It seems you guys are experiencing something slightly different than what
we had - the number connected clients in our case stayed the same. It might
still be a resources problem but of a very specific nature as we couldn't
reproduce it in tests either.
I'd love to try and help but I need some more info. It would be awesome if
you can give a recipe that consistently (/with high percentage) gets it to
block.
On Tue, May 21, 2013 at 1:12 PM, Itamar Syn-Hershko itamar@code972.comwrote:
What do you mean "giving"? are you running on a VM, or was it a setting
you changed?
It's any query, as a matter of a fact. We have multi-node setup and that
specific index has 2 replicas so it should be spread between them (though I
admit believed the impl and haven't checked that).
I never seen this happen in our tests, only on our live cluster where the
setup is multi-node. I believe any such setup with any data with multiple
clients accessing it concurrently will evantually get to that faulty state.
I'll be happy to work with you and the ES team on reproducing and killing
this issue. I believe it should be escalated and resolved quickly - it's
definitely a show stopper.
Another big issue I'm seeing at this point is ES not respecting timeouts -
I recall Shay saying its on a best-effort basis. If ES would reliably
timeout lengthy requests this starvation scenario wouldn't happen.
We ended up giving the nodes some more memory and it stopped happening. I
was blindly guessing memory might help because it started happening after
we rolled out a memory intensive feature. Can't say I'm happy with that
kind of "solution".
You mention the query is a reliable way to reproduce the issue. Can you
also supply a sample data?
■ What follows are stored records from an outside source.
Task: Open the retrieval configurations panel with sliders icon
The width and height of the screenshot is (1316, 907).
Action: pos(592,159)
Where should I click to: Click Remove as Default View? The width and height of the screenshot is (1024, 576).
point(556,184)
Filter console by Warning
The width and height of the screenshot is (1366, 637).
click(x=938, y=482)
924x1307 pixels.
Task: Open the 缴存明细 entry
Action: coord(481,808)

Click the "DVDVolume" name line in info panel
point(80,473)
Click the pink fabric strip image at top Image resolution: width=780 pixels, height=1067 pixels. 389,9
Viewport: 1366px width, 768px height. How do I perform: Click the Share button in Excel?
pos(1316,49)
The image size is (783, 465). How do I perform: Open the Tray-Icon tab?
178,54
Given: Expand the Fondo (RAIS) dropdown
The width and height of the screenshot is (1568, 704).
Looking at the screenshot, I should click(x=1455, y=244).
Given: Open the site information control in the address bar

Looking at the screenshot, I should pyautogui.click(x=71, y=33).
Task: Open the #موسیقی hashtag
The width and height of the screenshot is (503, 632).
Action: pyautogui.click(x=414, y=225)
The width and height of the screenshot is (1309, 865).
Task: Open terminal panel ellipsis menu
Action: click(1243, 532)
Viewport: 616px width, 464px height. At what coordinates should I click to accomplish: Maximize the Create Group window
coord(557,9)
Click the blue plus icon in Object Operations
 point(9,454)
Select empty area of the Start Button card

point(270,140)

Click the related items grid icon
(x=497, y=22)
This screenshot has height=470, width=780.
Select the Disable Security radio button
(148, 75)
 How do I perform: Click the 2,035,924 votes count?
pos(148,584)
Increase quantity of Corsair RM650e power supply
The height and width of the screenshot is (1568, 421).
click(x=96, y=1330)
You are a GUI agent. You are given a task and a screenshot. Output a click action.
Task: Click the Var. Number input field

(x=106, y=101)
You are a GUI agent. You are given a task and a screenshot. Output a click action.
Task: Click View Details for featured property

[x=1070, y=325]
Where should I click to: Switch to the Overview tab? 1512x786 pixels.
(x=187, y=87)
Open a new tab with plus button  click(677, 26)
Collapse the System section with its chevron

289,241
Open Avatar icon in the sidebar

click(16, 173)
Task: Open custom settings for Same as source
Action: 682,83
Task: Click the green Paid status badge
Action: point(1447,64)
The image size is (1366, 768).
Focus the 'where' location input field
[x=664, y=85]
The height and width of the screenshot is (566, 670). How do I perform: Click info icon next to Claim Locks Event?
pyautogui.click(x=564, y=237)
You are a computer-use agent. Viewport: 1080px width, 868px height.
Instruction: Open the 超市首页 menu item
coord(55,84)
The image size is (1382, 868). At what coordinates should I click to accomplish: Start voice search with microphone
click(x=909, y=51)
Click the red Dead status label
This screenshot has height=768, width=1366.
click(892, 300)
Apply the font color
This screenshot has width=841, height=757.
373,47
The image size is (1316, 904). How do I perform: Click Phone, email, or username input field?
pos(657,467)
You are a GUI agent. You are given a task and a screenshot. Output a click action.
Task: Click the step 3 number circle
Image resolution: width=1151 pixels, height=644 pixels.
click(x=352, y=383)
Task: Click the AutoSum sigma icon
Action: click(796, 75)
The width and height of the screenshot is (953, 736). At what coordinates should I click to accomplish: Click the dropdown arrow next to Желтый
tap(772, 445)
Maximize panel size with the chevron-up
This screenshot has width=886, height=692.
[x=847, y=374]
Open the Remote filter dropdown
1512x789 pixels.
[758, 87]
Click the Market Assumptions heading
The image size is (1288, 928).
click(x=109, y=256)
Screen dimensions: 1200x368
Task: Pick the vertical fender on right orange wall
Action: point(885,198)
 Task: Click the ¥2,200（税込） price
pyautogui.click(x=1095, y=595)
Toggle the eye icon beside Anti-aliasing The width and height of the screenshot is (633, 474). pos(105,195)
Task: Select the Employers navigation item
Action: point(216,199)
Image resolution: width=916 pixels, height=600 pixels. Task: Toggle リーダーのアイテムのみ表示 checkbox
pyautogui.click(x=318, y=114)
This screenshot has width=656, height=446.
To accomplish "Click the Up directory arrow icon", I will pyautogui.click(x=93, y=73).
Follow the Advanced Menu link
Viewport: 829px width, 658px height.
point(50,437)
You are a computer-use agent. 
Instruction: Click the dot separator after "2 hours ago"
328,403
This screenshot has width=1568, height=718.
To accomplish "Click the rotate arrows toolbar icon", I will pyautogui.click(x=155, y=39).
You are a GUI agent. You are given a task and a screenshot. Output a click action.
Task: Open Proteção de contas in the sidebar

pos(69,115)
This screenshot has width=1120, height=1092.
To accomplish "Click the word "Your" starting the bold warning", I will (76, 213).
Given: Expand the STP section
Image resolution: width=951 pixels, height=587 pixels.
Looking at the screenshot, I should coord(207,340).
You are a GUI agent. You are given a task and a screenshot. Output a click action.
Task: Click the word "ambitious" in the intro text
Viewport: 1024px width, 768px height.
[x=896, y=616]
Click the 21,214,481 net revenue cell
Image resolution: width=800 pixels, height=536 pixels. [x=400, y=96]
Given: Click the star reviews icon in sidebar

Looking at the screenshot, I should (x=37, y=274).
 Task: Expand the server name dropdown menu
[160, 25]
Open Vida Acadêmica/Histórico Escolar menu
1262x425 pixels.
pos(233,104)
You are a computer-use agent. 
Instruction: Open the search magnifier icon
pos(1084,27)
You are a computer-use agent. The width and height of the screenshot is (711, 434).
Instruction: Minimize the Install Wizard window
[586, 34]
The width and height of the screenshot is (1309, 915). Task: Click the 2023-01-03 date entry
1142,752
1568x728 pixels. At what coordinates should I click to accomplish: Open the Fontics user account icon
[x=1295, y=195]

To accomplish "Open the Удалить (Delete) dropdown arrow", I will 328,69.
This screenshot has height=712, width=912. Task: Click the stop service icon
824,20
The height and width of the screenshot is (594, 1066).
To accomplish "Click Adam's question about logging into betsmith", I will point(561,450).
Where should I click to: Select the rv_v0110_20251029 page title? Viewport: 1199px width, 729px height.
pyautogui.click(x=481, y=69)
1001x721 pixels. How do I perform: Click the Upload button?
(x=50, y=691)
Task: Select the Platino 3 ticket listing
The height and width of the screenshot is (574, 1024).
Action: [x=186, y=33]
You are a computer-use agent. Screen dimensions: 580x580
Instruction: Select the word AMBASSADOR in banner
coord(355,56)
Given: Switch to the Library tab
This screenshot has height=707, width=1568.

Do you need to run in an multi-node scenario or
is one node also enough?
Boaz
On Tuesday, May 21, 2013 12:42:00 PM UTC+2, Itamar Syn-Hershko wrote:
We are seeing similar behavior, the following curl command will timeout
when executed twice in a row, and pretty much sporadically otherwise:
The index has 2 replicas, and we observe this happening also for
non-REST clients (native Java clients), so this is probably something
related to threading on the server?
Boaz, were you able to get to any resolution on this?
No good ideas. Just shooting in the dark. Maybe an issue with certain
queries? Cache config? Shard distribution? Thread pools?
Jörg
Am 29.04.13 20:01, schrieb Boaz Leskes:
I had it under visualvm and GC looks good. Also intra node searches
coming from the other node work fine. What other resources should I look at?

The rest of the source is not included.